Join us for Module 2: DML and Schema - Tuesday, May 31
-Create, Insert, Update, Delete, Merge
-Schema Enforcement and Evolution
This 3-part workshop is intended to teach you what Delta Lake is and how to use Apache Spark™ and Delta Lake in your data architectures for reliable large-scale distributed data pipelines. This course will show the features of Delta Lake that, alongside Spark SQL and Spark Structured Streaming, introduce ACID transactions and time travel (data versioning) to your ETL batch and streaming workloads. Slides, demos, exercises, and Q&A sessions should all together help you understand the concepts of the modern data lakehouse architecture.
-Sign up for Databricks Community Edition
-Participants are recommended to have experience with Apache Spark SQL and Python (PySpark)

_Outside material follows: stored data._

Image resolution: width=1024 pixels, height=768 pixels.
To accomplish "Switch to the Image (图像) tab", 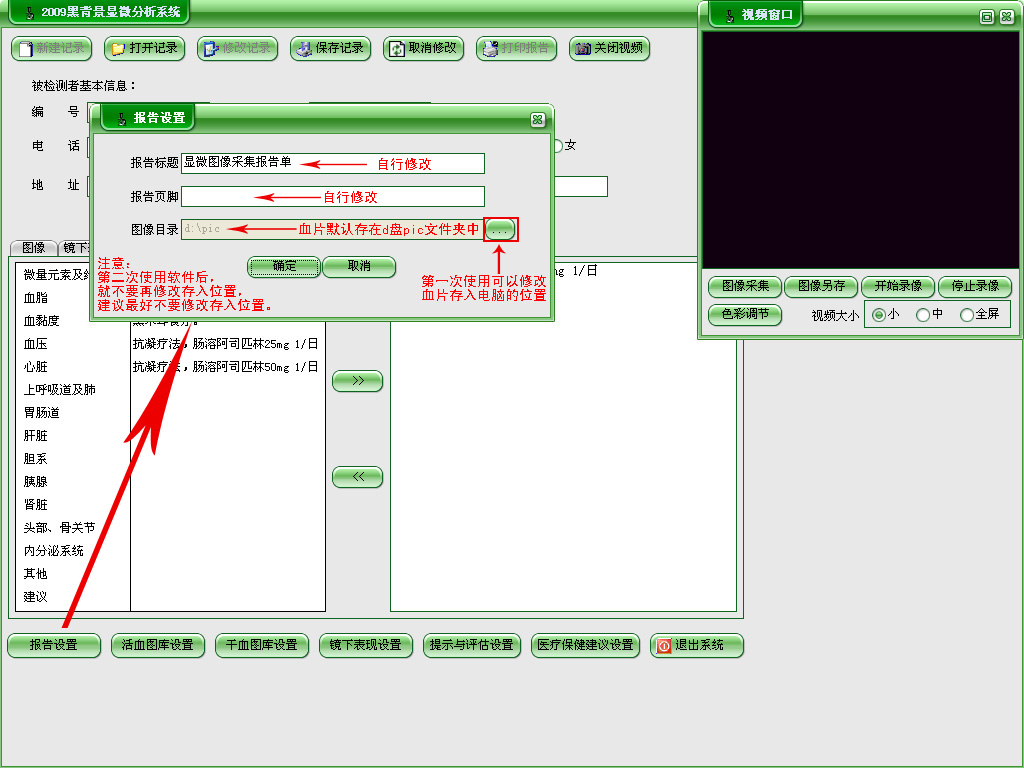I will pyautogui.click(x=33, y=248).
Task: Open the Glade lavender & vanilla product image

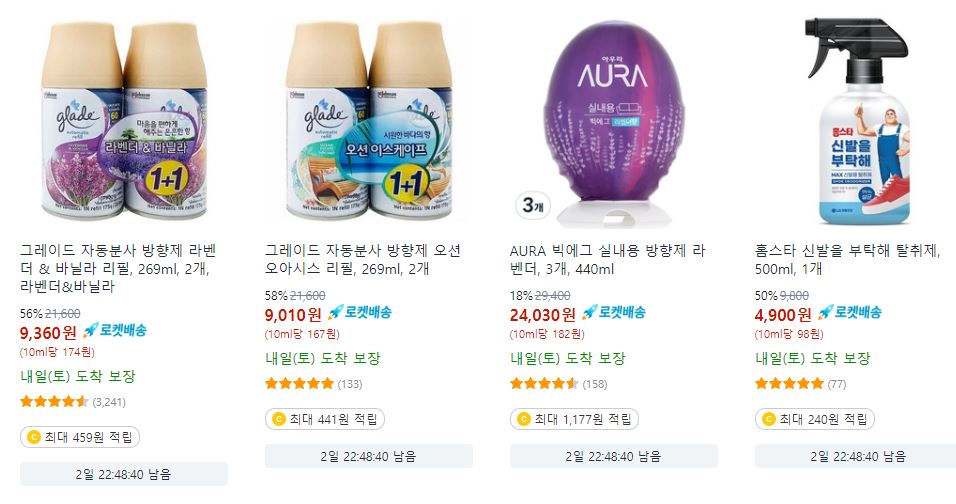Action: 124,122
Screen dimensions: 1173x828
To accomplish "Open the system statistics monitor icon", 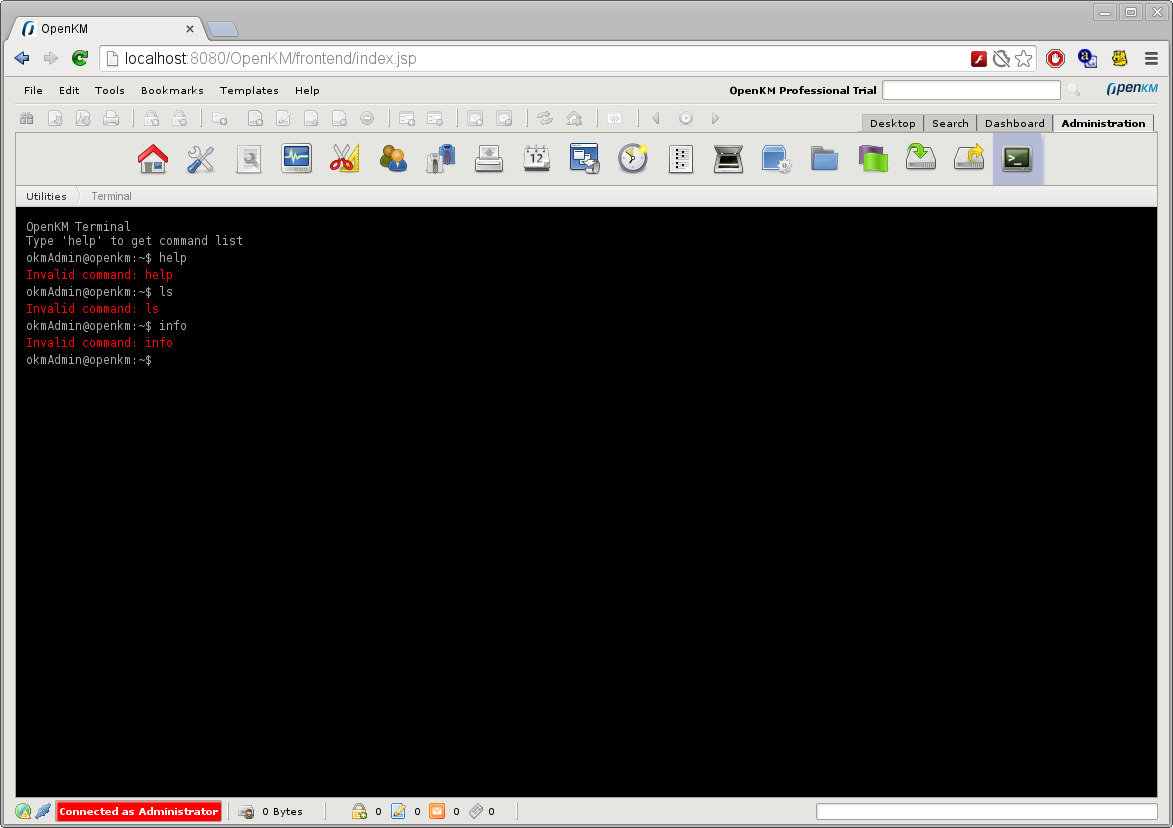I will pyautogui.click(x=296, y=158).
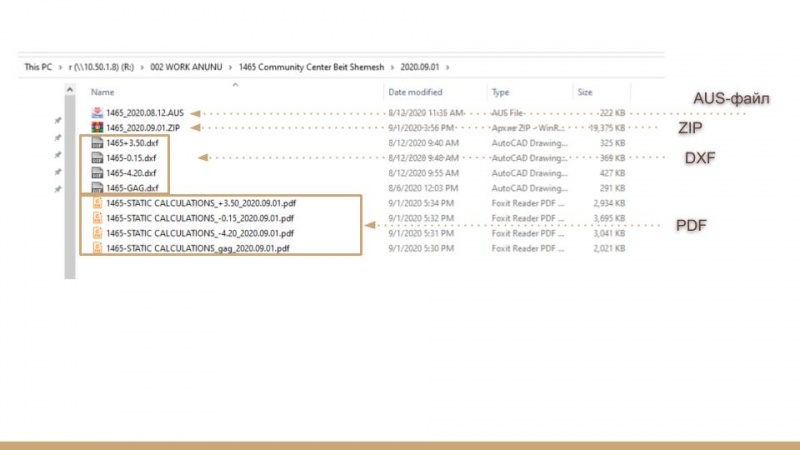Select the 1465-GAG.dxf file icon
800x450 pixels.
(x=97, y=188)
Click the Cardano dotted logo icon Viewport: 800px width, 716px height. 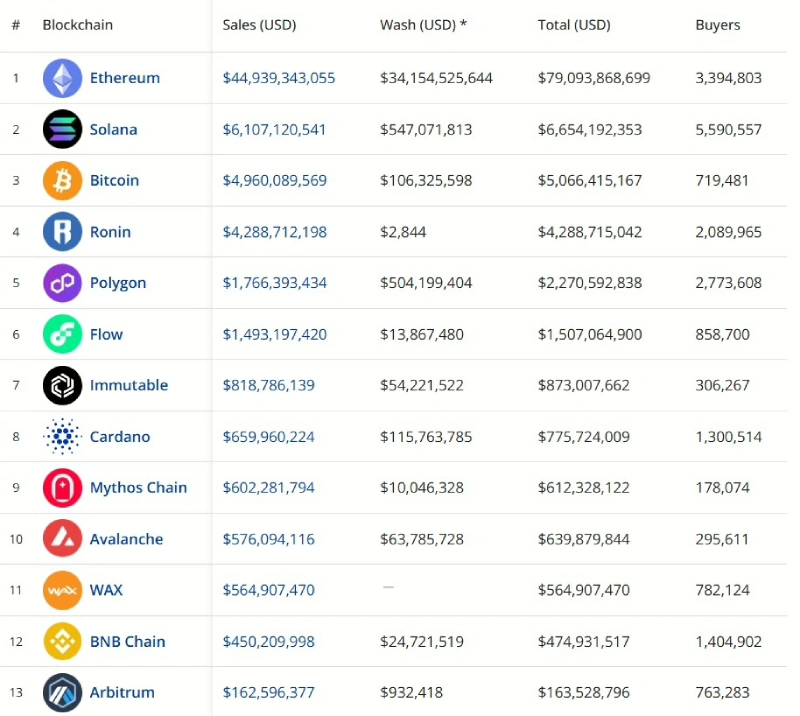point(62,436)
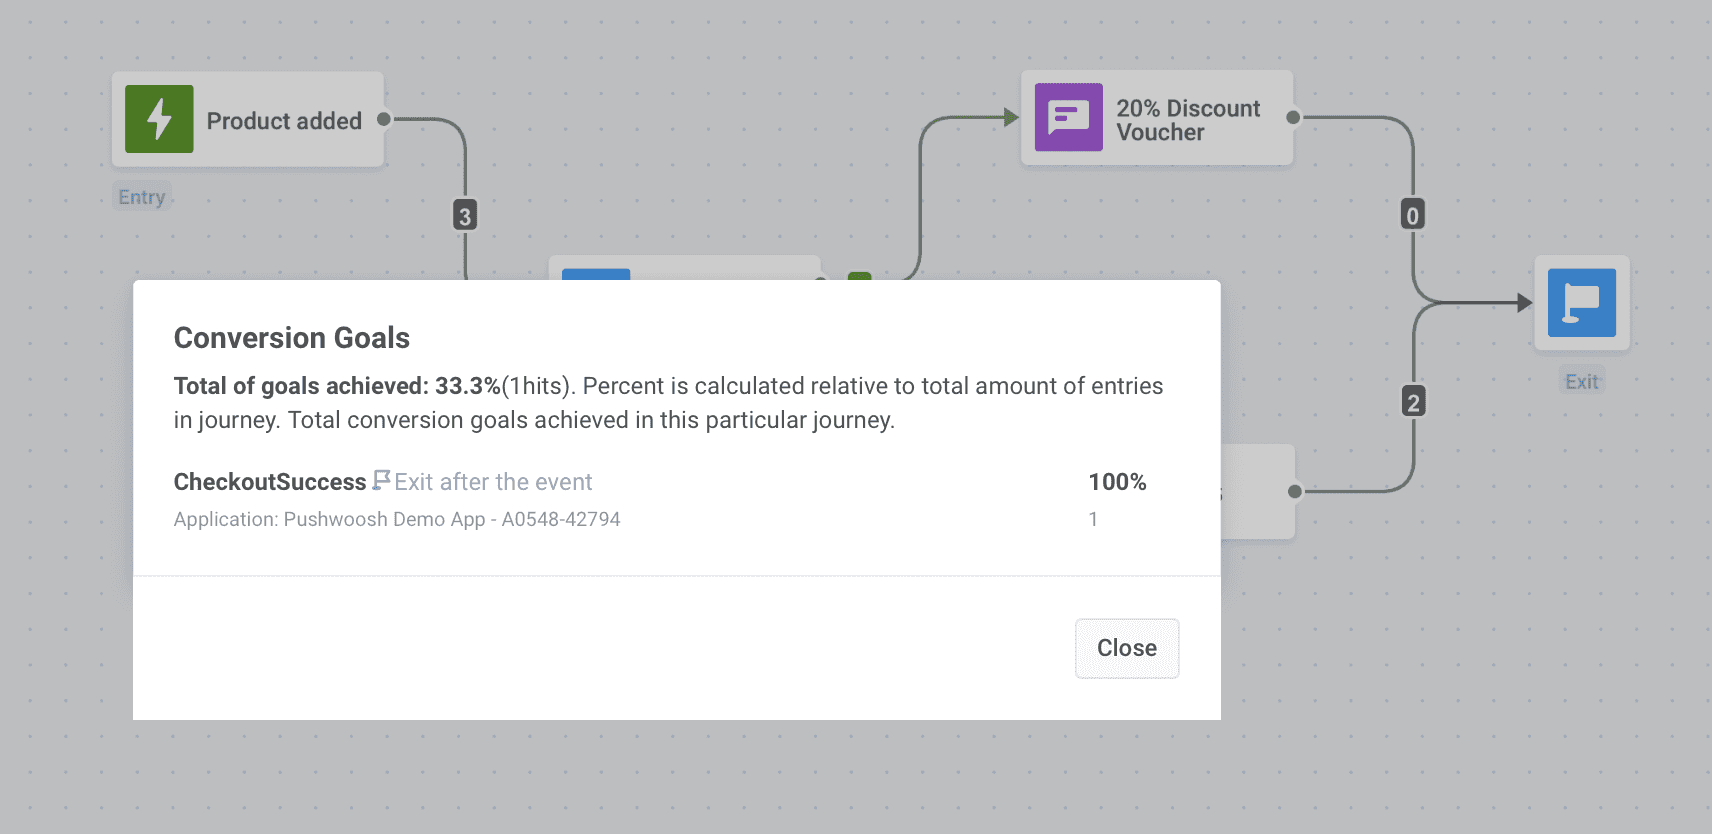Image resolution: width=1712 pixels, height=834 pixels.
Task: Click output connector dot of Product added
Action: 383,119
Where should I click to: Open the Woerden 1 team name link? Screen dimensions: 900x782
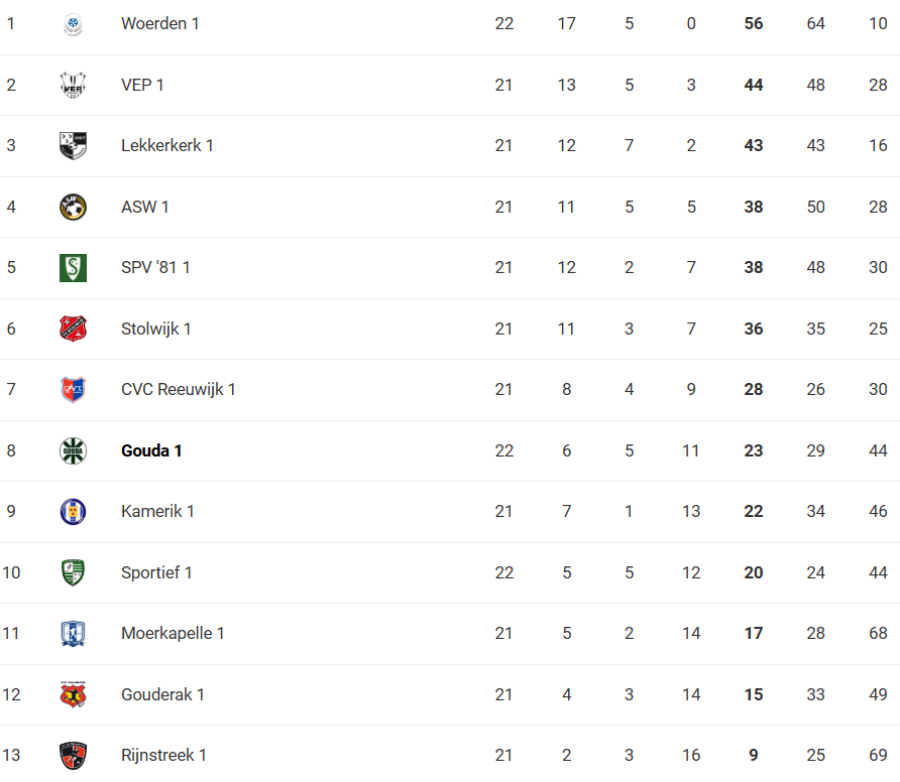[160, 23]
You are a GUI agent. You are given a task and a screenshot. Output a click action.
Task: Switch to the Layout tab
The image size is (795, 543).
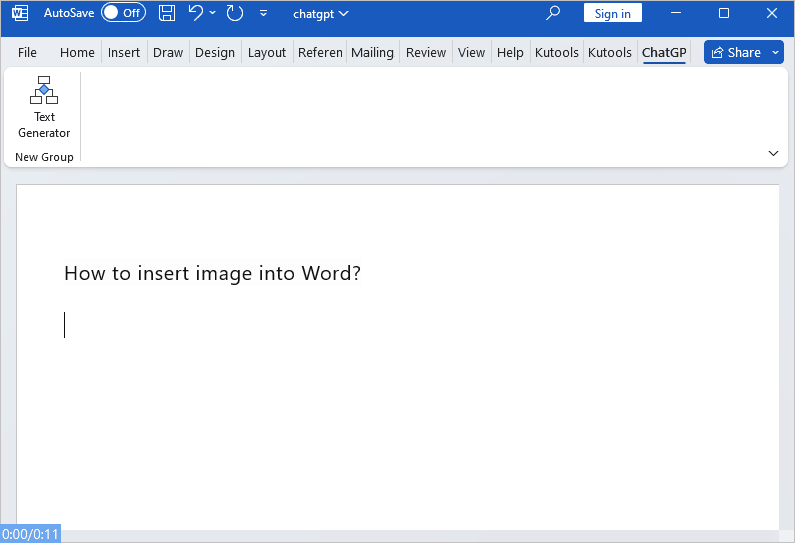pos(266,52)
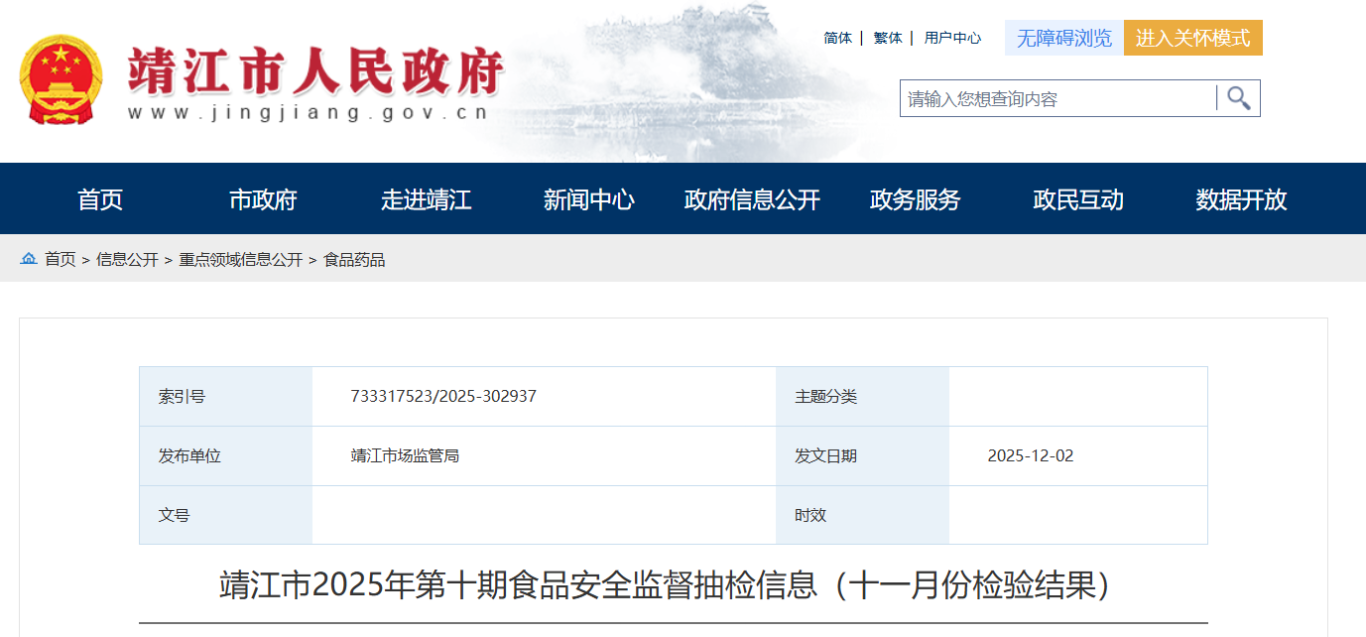Click the home icon in breadcrumb
Image resolution: width=1366 pixels, height=637 pixels.
(x=29, y=259)
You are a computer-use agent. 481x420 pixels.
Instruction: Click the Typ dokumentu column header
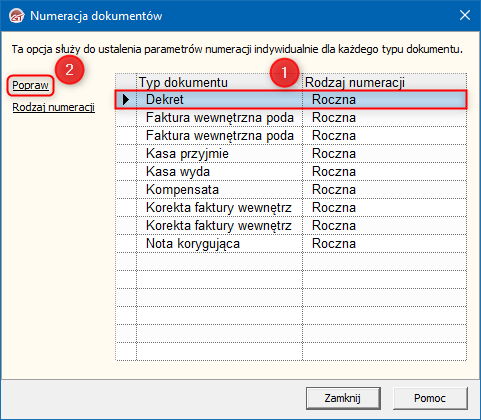[x=219, y=82]
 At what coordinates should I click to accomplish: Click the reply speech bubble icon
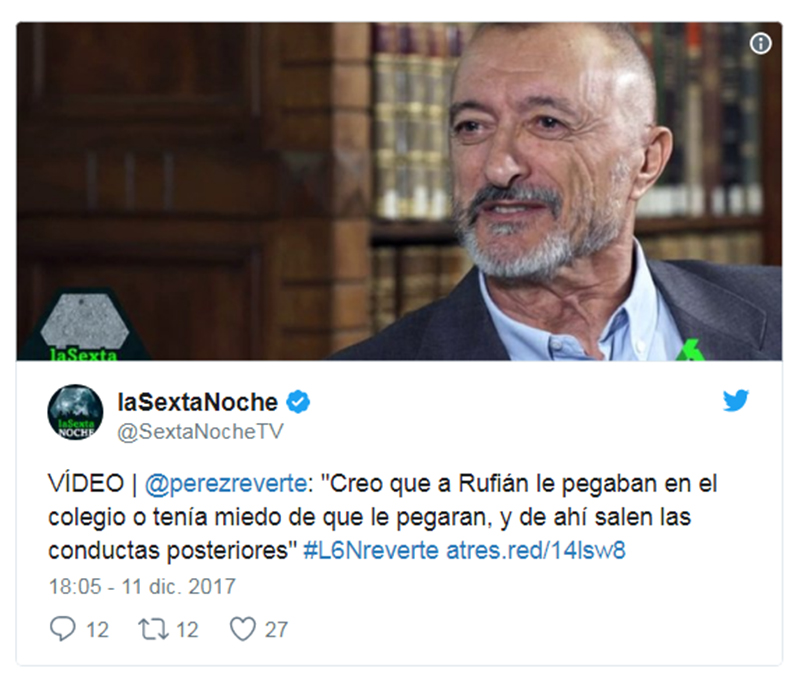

Module 3: Tuesday, June 14: SQL and the Transaction Log
IT Freelancer for Apache Spark, Delta Lake, Apache Kafka & Kafka Streams
Jacek is an IT freelancer specializing in Apache Spark, Delta Lake, Apache Kafka (with brief forays into a wider data engineering space, e.g. Trino and ksqlDB, mostly during Warsaw Data Engineering meetups).
Jacek offers software development and consultancy services with very hands-on in-depth workshops and mentoring. He is best known by "The Internals Of" online books available free of charge at https://books.japila.pl/.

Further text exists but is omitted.